SHORT PROBLEM 1 >> In the listing that follows the forum thread, swap "QR code image" for "barcode" and reproduce the listing lines with nothing else altered. Leave the pictures out.

EXCERPT TO READ >>
▬▬▬

# Holiday Inn Orange Lake River Island - RCI? Where did it go?



## scooooter (Jan 18, 2009)

I am confused!  I know that Orange Lake's properties are now listed as Holiday Inn Orange Lake West, East, North, River Island, but I am searching using a River Island unit and it is coming up that there are NO River Island units available for exchange.  None - at all.  That seems strange to me! 

Can someone take a look for me and tell me if you can see any Holiday Inn Orange Lake River Island units for any time at all?  

The other strange thing is that I was searching at the other Orange Lake properties, and when I clicked on Available Units for the West, I got a note that came up that said that I can't exchange into there because of the 1 in 4 rule.  Hello?  I OWN in the West also, lol!  What am I missing?  

It will let me book a room for the North and the East without a problem, but I haven't stayed there and don't own there.

So, here's my question.  Because all of the units have their own RCI ID's now, does that mean that the 1 in 4 rule applies to each one individually and not collectively?  So, that someone who does not own at Orange Lake can technically stay in the West in year 1, then in the North in year 2, in the East in year 3, and River Island in year 4, then start all over again?  Is that the case?  No clue why it's telling me that I can't since I'm an owner there, but I'll look into that, I guess.

Any thoughts on any of this?

Rhonda


----------



## matbec (Jan 18, 2009)

scooooter said:


> I am confused!  I know that Orange Lake's properties are now listed as Holiday Inn Orange Lake West, East, North, River Island, but I am searching using a River Island unit and it is coming up that there are NO River Island units available for exchange.  None - at all.  That seems strange to me!
> 
> Can someone take a look for me and tell me if you can see any Holiday Inn Orange Lake River Island units for any time at all?



I did a search for Orange Lake and found lots of River Island units (1 and 2BR) with check-ins from May 22 2009 to Nov 5 2010. I did the search with a non-OLCC week. I think if you search with an OLCC week, you won't see the River Island units (seem to remember that from another thread that I can't find). Unfortunately, I don't have a banked OLCC week to search against right now to test this theory.



scooooter said:


> The other strange thing is that I was searching at the other Orange Lake properties, and when I clicked on Available Units for the West, I got a note that came up that said that I can't exchange into there because of the 1 in 4 rule.  Hello?  I OWN in the West also, lol!  What am I missing?
> 
> It will let me book a room for the North and the East without a problem, but I haven't stayed there and don't own there.



This thread (http://tugbbs.com/forums/showthread.php?t=85873&highlight=olcc) suggests what you're seeing is a glitch in the RCI system. Imagine that! 



scooooter said:


> So, here's my question.  Because all of the units have their own RCI ID's now, does that mean that the 1 in 4 rule applies to each one individually and not collectively?  So, that someone who does not own at Orange Lake can technically stay in the West in year 1, then in the North in year 2, in the East in year 3, and River Island in year 4, then start all over again?  Is that the case?  No clue why it's telling me that I can't since I'm an owner there, but I'll look into that, I guess.

▬▬▬

EXCERPTED RECORDS >>
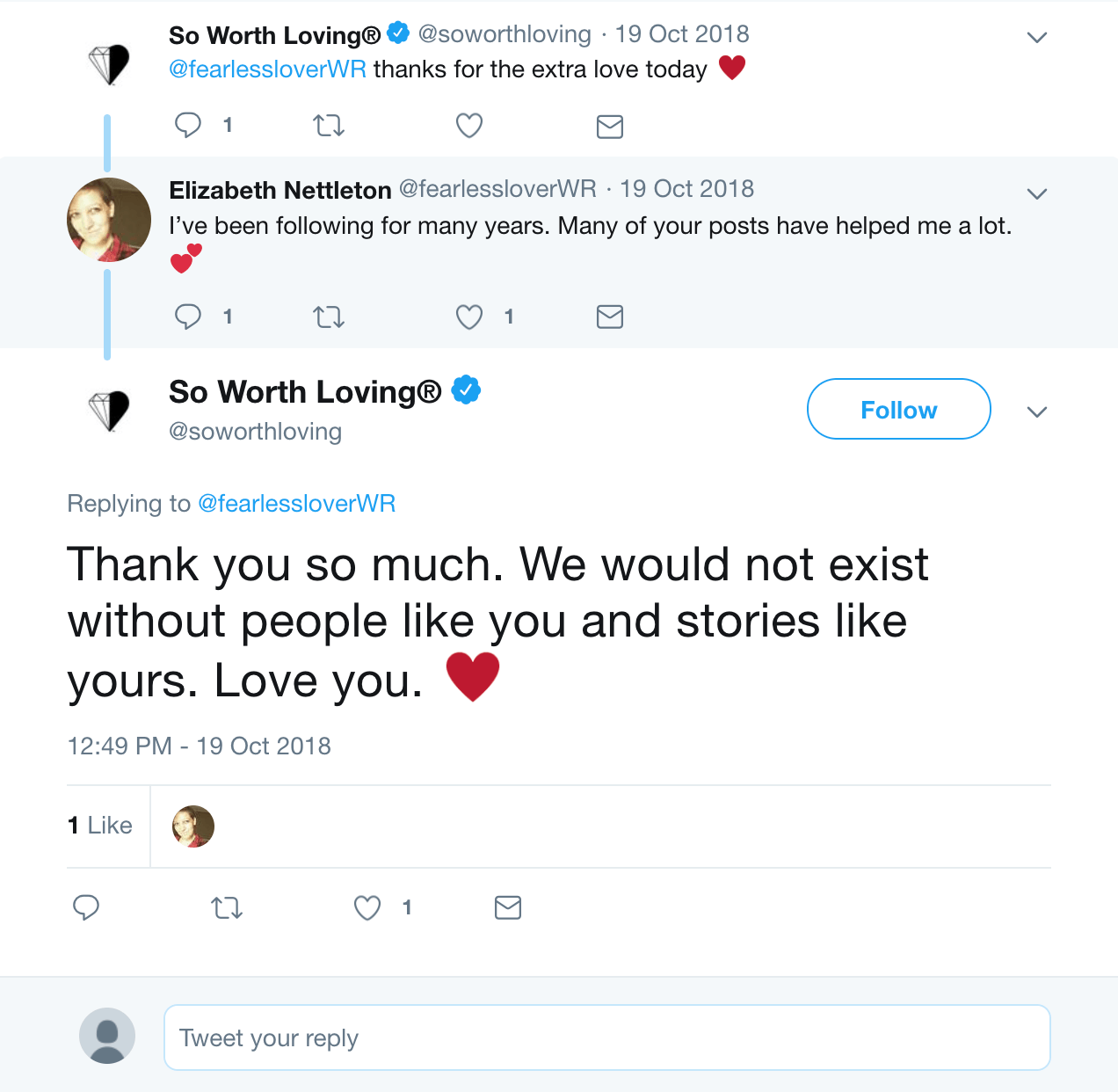1118x1092 pixels.
Task: Reply to Elizabeth Nettleton's tweet
Action: [x=188, y=316]
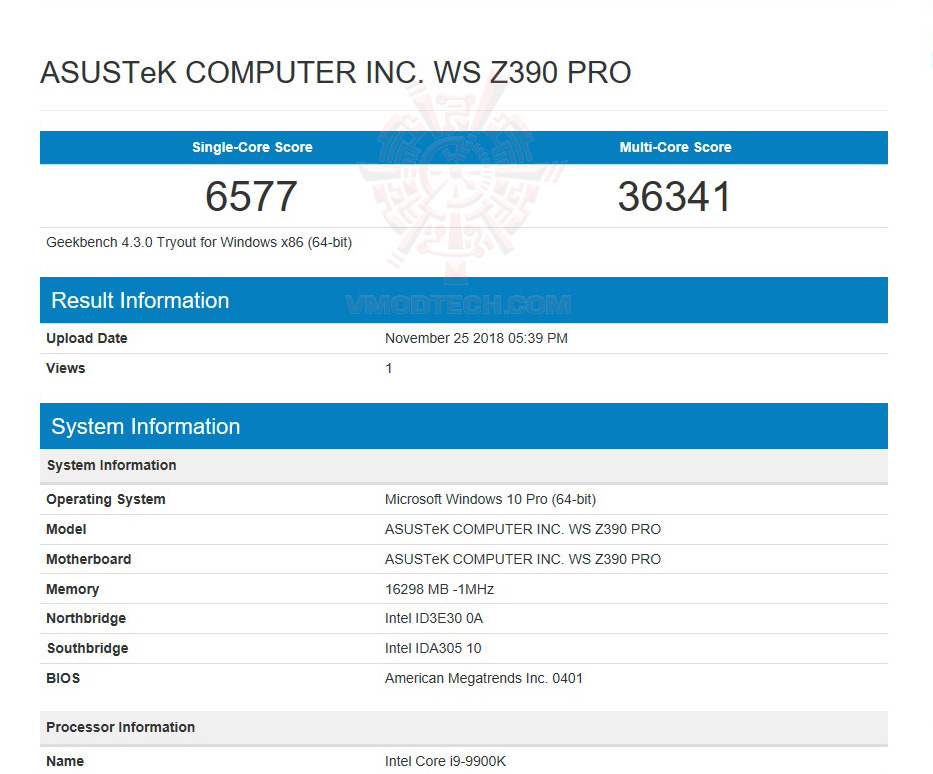Click the VMODTECH.COM watermark
Screen dimensions: 933x774
pos(466,301)
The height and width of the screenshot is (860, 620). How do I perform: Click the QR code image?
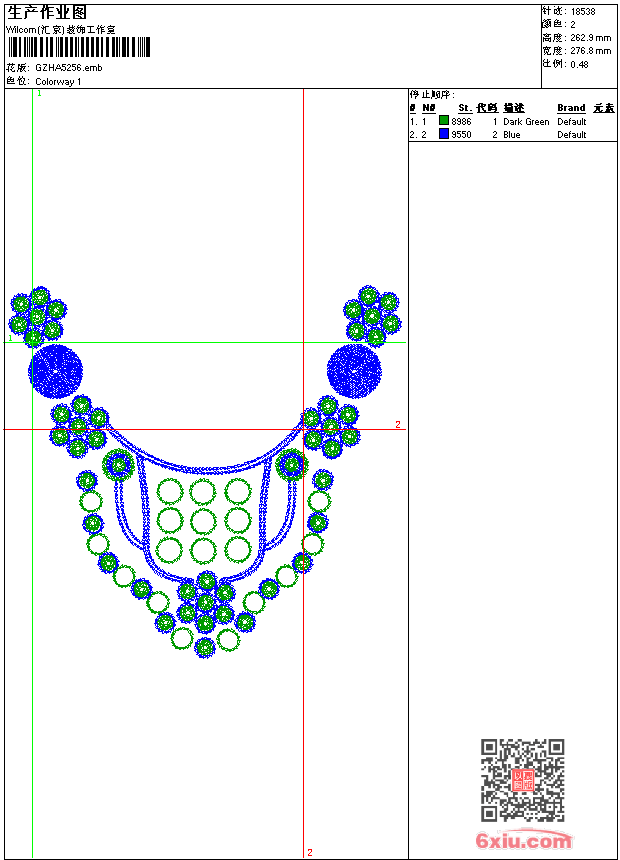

▬▬▬

SHORT PROBLEM 2 >> In the forum thread about Orange Lake River Island, what range of check-in dates did matbec find for River Island units?

TASK SOLUTION 1 >>
1118x1092 pixels.
Task: Reply to Elizabeth Nettleton's tweet
Action: [x=188, y=316]
Click the VMODTECH.COM watermark
Screen dimensions: 933x774
pos(466,301)
The height and width of the screenshot is (860, 620). How do I perform: Click the barcode?

TASK SOLUTION 2 >> From May 22, 2009 to Nov 5, 2010.